Patrick A. Kiely, George S. Baillie, Martin J. Lynch, Miles D. Houslay, and Rosemary O'Connor¹

From the Cell Biology Laboratory, Department of Biochemistry, BioSciences Institute, University College Cork, Ireland and the Molecular Pharmacology Group, Division of Biochemistry and Molecular Biology, Institute of Biomedical and Life Sciences, University of Glasgow, Glasgow G12 8QQ, United Kingdom

Insulin-like growth factor (IGF)-I regulates a mutually exclusive interaction of PP2A and β1 integrin with the WD repeat scaffolding protein RACK1. This interaction is required for the integration of IGF-I receptor (IGF-IR) and adhesion signaling. Here we investigated the nature of the binding site for PP2A and β1 integrin in RACK1. A WD7 deletion mutant of RACK1 did not associate with PP2A but retained some interaction with β1 integrin, whereas a WD6/WD7 mutant lost the ability to bind to both PP2A and β1 integrin. Using immobilized peptide arrays representing the entire RACK1 protein, we identified a common cluster of amino acids (FAGY) at positions 299–302 within WD7 of RACK1 which were essential for binding of both PP2A and β1 integrin to RACK1. PP2A showed a higher level of association with a peptide in which Tyr-302 was phosphorylated compared with an unphosphorylated peptide, whereas β1 integrin binding was not affected by phosphorylation. RACK1 mutants in which either the FAGY cluster or Tyr-302 were mutated to AAAF, or Phe, respectively, did not interact with either PP2A or β1 integrin. These mutants were unable to rescue the decrease in PP2A activity caused by suppression of RACK1 in MCF-7 cells with small interfering RNA. MCF-7 cells and R+ (IGF-IR-overexpressing fibroblasts) expressing these mutants exhibited decreased proliferation and migration, whereas R– cells (IGF-IR null fibroblasts) were unaffected. Taken together, the data demonstrate that Tyr-302 in RACK1 is required for interaction with PP2A and β1 integrin, for regulation of PP2A activity, and for IGF-I-mediated cell migration and proliferation.

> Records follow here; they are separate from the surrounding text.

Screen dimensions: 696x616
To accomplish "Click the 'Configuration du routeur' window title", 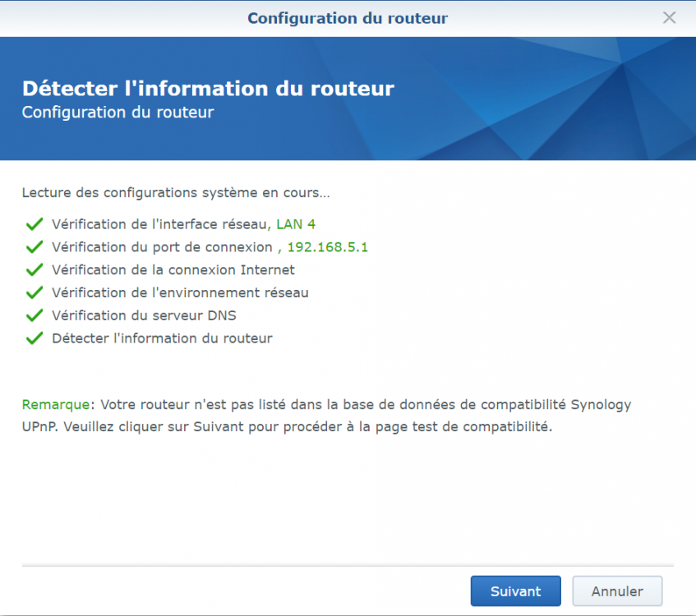I will pos(348,18).
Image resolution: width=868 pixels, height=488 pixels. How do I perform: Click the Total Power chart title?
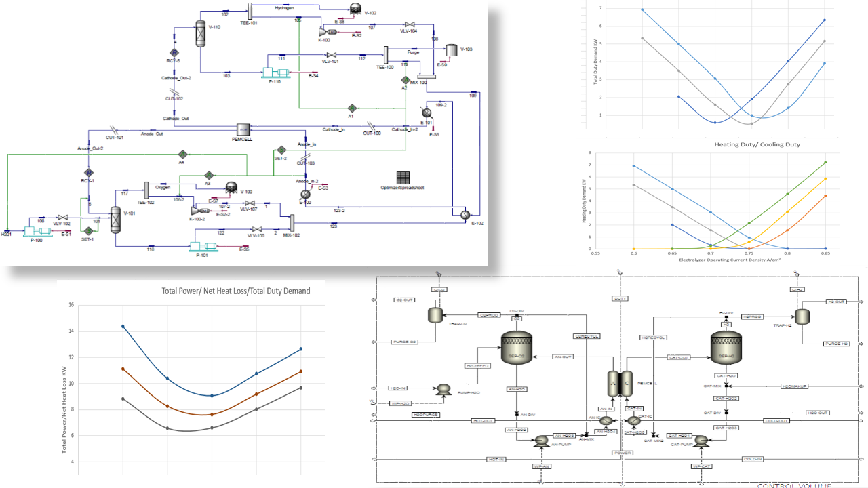[x=235, y=291]
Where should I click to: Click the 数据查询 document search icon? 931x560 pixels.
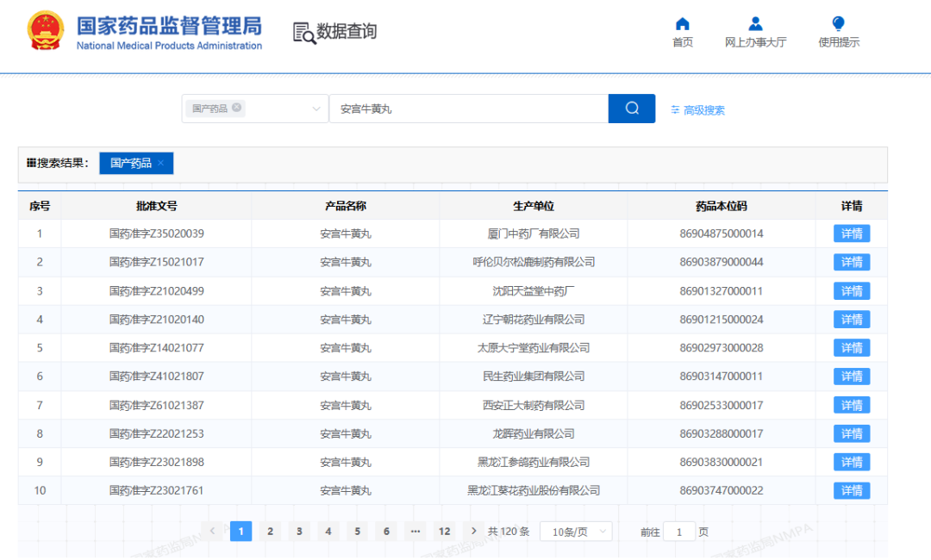coord(303,30)
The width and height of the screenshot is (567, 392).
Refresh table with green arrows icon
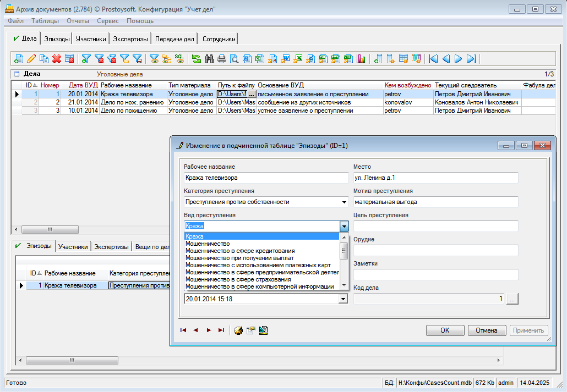click(197, 59)
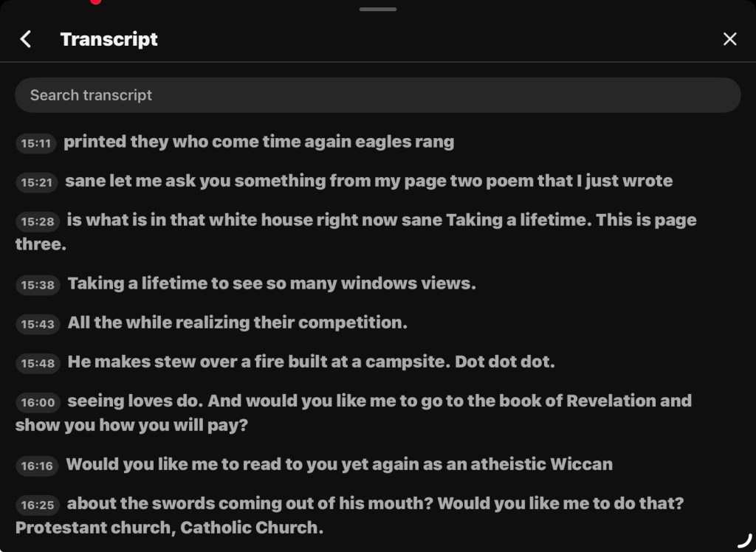Select line "All the while realizing their competition"
This screenshot has height=552, width=756.
click(237, 322)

Received for publication, January 30, 2008 , and in revised form, June 11, 2008.

^* This work is supported by the Health Research Board of Ireland, Cancer Research Ireland, and Science Foundation Ireland. Work in the laboratories of G. S. B. and M. D. H. Laboratory was supported by Medical Research Council Grants G8604010 and G0400053, the European Union Grant 037189, and the Foundation Leducq (Paris). The costs of publication of this article were defrayed in part by the payment of page charges. This article must therefore be hereby marked "advertisement" in accordance with 18 U.S.C. Section 1734 solely to indicate this fact.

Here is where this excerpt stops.